*EXTRAIT CHOISI*.

Dernière mise à jour : 19 sept.

Auteurs:  Julien BAUBIGEAT, Avocat au Barreau de Paris, Inès ABDESSELEM, Avocat au Barreau de Paris et Kadiatou TOURE, Juriste stagiaire


La prise de conscience des Etats africains sur la nécessité de trouver un équilibre entre les investissements économiques externes et le développement local dans les secteurs stratégiques n’est pas nouvelle.

En effet, il est important de concilier la volonté de développer des secteurs stratégiques par l’octroi de capitaux étrangers tout en promouvant la participation de partenaires locaux pour garder une certaine souveraineté.  

Sur le plan communautaire il peut être cité l’adoption, dans le secteur minier, de la directive C/DIR 3/05/09 portant sur l’harmonisation des principes directeurs et des politiques dans le secteur minier de la Communauté Économique des États d’Afrique de l’Ouest (CEDEAO) applicable à tous les Etats-membres de la CEDEAO depuis le 27 mai 2009 et faisant référence à des mesures de contenu local.

*MATÉRIEL FOURNI*.
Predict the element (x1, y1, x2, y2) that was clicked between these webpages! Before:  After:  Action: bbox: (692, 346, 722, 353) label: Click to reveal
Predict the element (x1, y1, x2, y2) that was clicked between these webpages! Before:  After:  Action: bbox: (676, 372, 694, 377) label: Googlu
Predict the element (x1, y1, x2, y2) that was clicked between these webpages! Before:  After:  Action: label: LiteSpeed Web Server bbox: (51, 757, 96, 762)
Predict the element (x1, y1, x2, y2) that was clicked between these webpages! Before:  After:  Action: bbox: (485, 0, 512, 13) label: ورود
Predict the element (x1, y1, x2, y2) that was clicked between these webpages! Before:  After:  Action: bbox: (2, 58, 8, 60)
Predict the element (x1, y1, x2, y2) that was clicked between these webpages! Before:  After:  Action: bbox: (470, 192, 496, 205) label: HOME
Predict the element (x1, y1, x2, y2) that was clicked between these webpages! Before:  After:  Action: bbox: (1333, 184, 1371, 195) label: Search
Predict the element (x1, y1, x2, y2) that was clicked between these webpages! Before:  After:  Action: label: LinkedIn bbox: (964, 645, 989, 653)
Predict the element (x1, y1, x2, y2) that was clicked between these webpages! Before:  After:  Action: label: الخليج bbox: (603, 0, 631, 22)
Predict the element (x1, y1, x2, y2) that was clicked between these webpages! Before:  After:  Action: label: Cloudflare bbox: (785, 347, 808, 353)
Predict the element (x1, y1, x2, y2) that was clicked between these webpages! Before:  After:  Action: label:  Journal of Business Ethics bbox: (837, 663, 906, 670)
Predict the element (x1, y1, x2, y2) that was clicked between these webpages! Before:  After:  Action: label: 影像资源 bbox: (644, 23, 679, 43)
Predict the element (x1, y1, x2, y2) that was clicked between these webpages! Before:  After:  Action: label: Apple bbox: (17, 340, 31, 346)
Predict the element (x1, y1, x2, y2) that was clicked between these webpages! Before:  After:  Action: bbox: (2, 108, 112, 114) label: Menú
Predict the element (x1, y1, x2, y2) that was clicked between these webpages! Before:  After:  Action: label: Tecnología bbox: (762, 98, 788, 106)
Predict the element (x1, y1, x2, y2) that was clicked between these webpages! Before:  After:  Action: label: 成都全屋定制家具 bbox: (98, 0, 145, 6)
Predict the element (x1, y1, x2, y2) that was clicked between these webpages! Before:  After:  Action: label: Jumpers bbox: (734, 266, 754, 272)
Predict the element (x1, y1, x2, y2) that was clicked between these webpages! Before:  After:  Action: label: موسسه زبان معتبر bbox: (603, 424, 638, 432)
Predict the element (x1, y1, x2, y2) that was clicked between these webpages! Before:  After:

*CONSIGNE*. Recopiez à l'identique le passage de l'extrait sur l'investissement en Afrique qui s'ouvre sur « En effet, il » et se termine par « une certaine souveraineté. ».

*RÉPONSE*.
En effet, il est important de concilier la volonté de développer des secteurs stratégiques par l’octroi de capitaux étrangers tout en promouvant la participation de partenaires locaux pour garder une certaine souveraineté.